When she said she was taking the dog home, I hope you agreed that it was best for everyone. The dog is obviously her world and she is spoiling it rotten, but it isn't your world and you don't have to pander to her ridiculous demands. Eating off the floor is really grim - of course the dog isn't 'scared' of dishes, if its hungry it will eat from a dish.
Put your cats first - they are your priority, not some over indulged pet that has been infantised by your DM.

I did, thank you. I didn't argue, just said OK, and helped her find anything she needed to take with her. We both pretended we weren't pissed off, and I didn't beg her to reconsider or stay, which is what I think she was hoping for.

It felt like a power play, and it wasn't one I wanted to give in to.

OP posts:
usernother · 03/09/2024 15:31

Yanbu. Your mum is very very unreasonable. I wouldn't let her in my house with the dog. Her choice. Visit without it or don't visit at all.

HRCsMumma · 03/09/2024 15:32

She lets him lick her toes for 15 minutes at a time? That honestly made me heave. Sounds like she has very weird feelings towards the dog. Weird.
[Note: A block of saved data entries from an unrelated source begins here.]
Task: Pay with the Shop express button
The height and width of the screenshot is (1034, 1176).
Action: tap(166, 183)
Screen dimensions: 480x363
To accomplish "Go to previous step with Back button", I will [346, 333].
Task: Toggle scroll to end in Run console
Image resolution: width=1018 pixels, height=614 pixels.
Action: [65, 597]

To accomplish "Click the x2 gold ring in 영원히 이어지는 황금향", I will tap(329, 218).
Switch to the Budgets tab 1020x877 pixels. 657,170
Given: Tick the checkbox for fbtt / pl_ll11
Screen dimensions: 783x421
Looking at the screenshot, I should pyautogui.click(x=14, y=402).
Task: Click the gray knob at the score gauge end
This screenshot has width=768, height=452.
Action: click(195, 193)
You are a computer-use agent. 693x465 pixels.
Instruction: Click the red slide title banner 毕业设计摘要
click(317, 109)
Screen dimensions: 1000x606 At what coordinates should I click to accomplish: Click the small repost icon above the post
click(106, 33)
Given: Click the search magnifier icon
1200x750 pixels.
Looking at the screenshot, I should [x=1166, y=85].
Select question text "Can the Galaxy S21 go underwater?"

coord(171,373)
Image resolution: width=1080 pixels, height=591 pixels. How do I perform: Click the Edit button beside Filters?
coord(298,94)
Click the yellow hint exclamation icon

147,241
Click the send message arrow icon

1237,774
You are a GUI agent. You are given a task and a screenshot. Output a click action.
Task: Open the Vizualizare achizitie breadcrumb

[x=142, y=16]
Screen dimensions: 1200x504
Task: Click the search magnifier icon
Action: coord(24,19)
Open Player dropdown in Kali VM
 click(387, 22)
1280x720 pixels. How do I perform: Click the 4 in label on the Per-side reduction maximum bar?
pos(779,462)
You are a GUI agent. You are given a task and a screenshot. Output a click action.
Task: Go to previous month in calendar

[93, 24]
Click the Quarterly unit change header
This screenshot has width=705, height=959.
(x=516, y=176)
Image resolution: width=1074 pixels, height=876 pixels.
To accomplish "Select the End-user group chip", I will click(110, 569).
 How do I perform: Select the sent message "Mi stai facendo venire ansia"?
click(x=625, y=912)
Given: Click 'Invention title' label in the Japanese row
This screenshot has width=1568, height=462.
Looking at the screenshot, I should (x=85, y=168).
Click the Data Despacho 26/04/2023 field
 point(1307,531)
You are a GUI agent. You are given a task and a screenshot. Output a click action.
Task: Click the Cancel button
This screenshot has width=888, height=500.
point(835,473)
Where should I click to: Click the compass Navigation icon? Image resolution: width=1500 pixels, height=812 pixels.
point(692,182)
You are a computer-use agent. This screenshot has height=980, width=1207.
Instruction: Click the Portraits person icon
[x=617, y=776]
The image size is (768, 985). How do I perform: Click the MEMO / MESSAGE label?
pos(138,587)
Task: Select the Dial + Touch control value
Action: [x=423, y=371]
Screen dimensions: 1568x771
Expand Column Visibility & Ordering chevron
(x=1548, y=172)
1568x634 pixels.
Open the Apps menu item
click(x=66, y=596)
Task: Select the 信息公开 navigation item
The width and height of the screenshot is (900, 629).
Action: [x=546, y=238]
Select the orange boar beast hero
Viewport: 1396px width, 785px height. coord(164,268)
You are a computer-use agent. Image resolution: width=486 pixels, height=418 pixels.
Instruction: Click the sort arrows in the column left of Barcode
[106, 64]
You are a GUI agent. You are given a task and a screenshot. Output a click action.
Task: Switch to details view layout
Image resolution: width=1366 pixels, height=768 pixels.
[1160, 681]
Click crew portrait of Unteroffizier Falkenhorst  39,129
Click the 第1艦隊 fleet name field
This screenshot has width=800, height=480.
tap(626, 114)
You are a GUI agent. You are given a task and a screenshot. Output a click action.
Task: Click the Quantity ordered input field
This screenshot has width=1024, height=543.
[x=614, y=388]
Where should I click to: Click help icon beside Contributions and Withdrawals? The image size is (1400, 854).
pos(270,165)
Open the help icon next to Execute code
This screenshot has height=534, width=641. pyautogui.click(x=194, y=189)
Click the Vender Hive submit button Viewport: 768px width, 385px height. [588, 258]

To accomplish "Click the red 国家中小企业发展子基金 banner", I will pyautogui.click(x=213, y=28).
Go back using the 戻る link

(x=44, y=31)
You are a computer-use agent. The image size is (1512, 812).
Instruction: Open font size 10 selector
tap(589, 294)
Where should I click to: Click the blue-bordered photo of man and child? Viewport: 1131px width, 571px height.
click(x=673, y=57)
usernother · 03/09/2024 15:34

Commonsense22 · 03/09/2024 13:50

The only one that doesn't seem unreasonable to me is sleeping in the bed with her.
All the others sound pretty awful.

People can have their dog sleeping with them in their own house but in my house the dog wouldn't be allowed upstairs never mind on a bed.

ntmdino · 03/09/2024 15:34

Sounds almost exactly like MIL's dog. We had to look after him while she was in hospital for a while, and got the list of demands.

After two days spent with our dogs, he was a) happier than he'd ever been, b) healthier than he'd ever been and c) acting like a normal dog, happily eating dog food rather than the packets of ham and chicken he apparently couldn't live without (which, incidentally, were the reason he had major heart problems).

When she got him back, she complained bitterly that we'd ruined him...but, funnily enough, he was no longer snapping at everybody and he was actually running around instead of just lying on the bed all day.

OhMyGodAChicken · 03/09/2024 15:36

HRCsMumma · 03/09/2024 15:32

She lets him lick her toes for 15 minutes at a time? That honestly made me heave. Sounds like she has very weird feelings towards the dog. Weird.

Honestly, it does the same to me.

Loud, wet slurp-slurp-slurp sounds - her arms, legs, between her toes, and between her fingers. She always wears flip-flops, so she lets him.

It really turns my stomach (and DD's), but if we ever say "DDog, please stop!", DM gets super pissed.